-- SET EXERCISE --
Please take everything from the start of the material down to the line containing "This screenshot has height=1372, width=2576.", and give those lines again with "coordinates" swapped for "position" and all else unchanged.

[Data records]
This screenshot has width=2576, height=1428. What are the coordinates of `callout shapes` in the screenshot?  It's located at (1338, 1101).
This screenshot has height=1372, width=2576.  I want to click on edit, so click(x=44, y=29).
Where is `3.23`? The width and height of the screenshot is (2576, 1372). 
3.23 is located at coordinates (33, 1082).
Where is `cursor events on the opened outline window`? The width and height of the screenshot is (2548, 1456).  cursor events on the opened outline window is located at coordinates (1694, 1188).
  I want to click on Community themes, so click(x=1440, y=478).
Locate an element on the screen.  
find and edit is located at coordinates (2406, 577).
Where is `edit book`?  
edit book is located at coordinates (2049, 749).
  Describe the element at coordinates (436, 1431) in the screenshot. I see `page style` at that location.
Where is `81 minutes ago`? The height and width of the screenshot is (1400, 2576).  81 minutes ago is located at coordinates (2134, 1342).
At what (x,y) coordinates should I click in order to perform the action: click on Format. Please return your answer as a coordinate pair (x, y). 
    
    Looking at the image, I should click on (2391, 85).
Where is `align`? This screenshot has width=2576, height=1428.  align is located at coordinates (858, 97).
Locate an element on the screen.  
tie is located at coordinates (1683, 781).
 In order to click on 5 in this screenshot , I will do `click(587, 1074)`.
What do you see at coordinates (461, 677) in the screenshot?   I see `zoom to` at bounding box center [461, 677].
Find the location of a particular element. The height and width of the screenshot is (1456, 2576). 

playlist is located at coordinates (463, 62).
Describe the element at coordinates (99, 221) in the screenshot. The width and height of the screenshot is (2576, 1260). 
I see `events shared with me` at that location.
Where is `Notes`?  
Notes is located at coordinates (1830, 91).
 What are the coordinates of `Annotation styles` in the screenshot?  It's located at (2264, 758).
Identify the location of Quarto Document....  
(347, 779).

-- FINISHED EXERCISE --
This screenshot has width=2576, height=1428. What are the position of `callout shapes` in the screenshot?  It's located at (1338, 1101).
This screenshot has height=1372, width=2576.  I want to click on edit, so click(x=44, y=29).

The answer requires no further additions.